Which is exactly what the Legislature should say.
Gambling among millennials is already high. According to the Massachusetts Council on Compulsive Gambling (a nonprofit health agency subsidized by the state Lottery), college students are more likely to succumb to gambling disorders than any other segment of the population. While compulsive gambling affects an estimated 1.7 percent of Massachusetts residents, the level of problem gambling among college students is more than 10 percent. Particularly at risk, according to the council (which lists numerous peer-reviewed studies from which its data is drawn) are student athletes, who appear to develop gambling problems at higher rates than other students.
Despite Flanagan's claim that "simply put, millennials don't play the lottery," the compulsive gambling council reports that playing the lottery or numbers game is the most common form of gambling by college students, with nearly 25 percent participating annually. (Second in popularity is casino gambling, at 20 percent annually.) Young people who want Lottery tickets have no trouble buying them, and there is no public-policy reason to coax them to buy even more.
State lotteries are often justified as an effective, yet voluntary, means of raising money to pay for public services. In Massachusetts last year, $945 million in State Lottery profit was disbursed as local aid to the Commonwealth's cities and towns. But it is odious for government to raise money by preying on the poor and the foolish. Everyone knows that lottery tickets are most frequently purchased by people least able to afford them. Yes, adults should be free to squander their money on bets they have only a microscopic chance of winning. But the state shouldn't be encouraging them to do so. And it certainly shouldn't be seeking out new ways to tempt the sad suckers into parting with their cash.

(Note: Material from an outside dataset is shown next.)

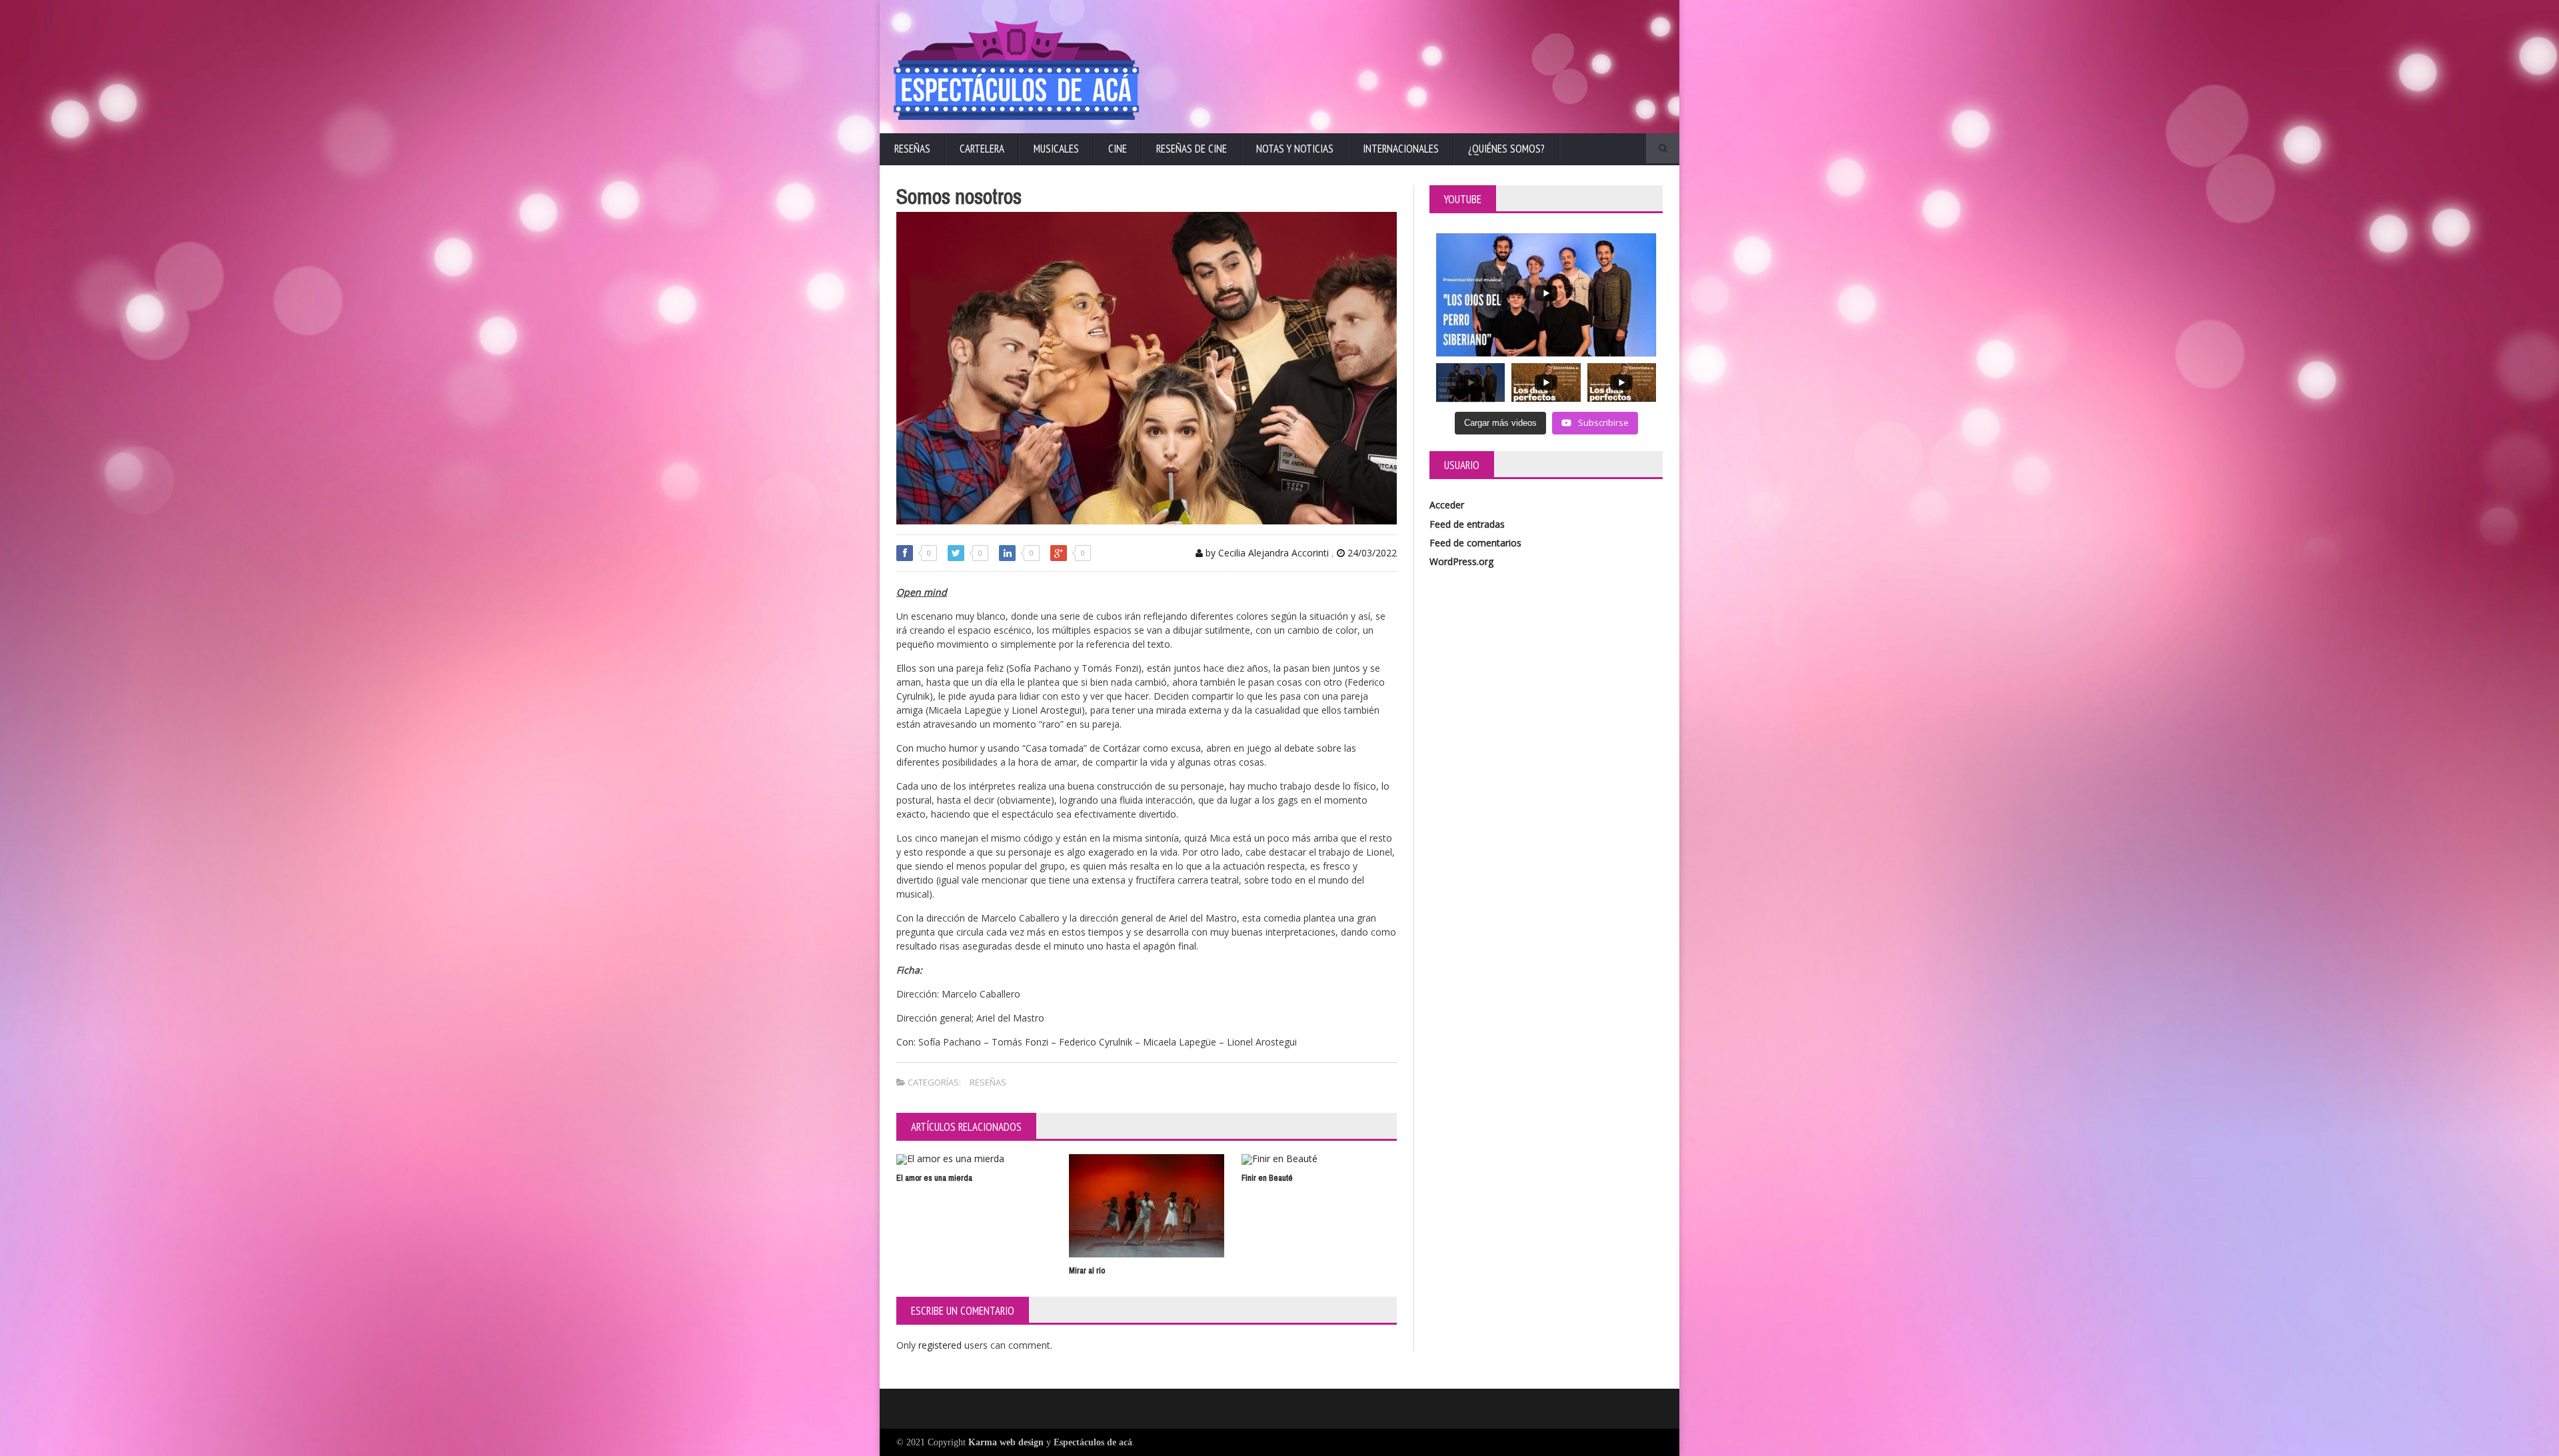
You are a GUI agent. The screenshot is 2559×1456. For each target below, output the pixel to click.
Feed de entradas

Human vice and appetite come in endless varieties, and there is plenty of money to be made by catering to them. In a free society, as a rule, government should neither ban such consensual activities nor monopolize them. Those who wish to gamble — like those who wish to drink, or have sex, or see raunchy movies, or smoke — should be at liberty to do so. The state ought to be involved only to the extent necessary to prevent fraud, enforce legitimate health or safety standards, and collect taxes.
Massachusetts has no more business running numbers than it does running nightclubs. When it comes to the myriad things that stimulate the pleasure center of the brain, supply and demand can almost always be entrusted to private enterprise, leaving government to regulate but not dominate.
Rather than fret because the Bay State can't sell Megabucks tickets online, legislators like Flanagan should be asking why it sells them at all. Through its $5 billion Massachusetts Lottery, state government enables compulsive gambling, preys on the desperate, and redistributes revenues from poor to rich. It's deceptive and disgraceful, and it's being done in our name. It will be even more abusive if it goes online.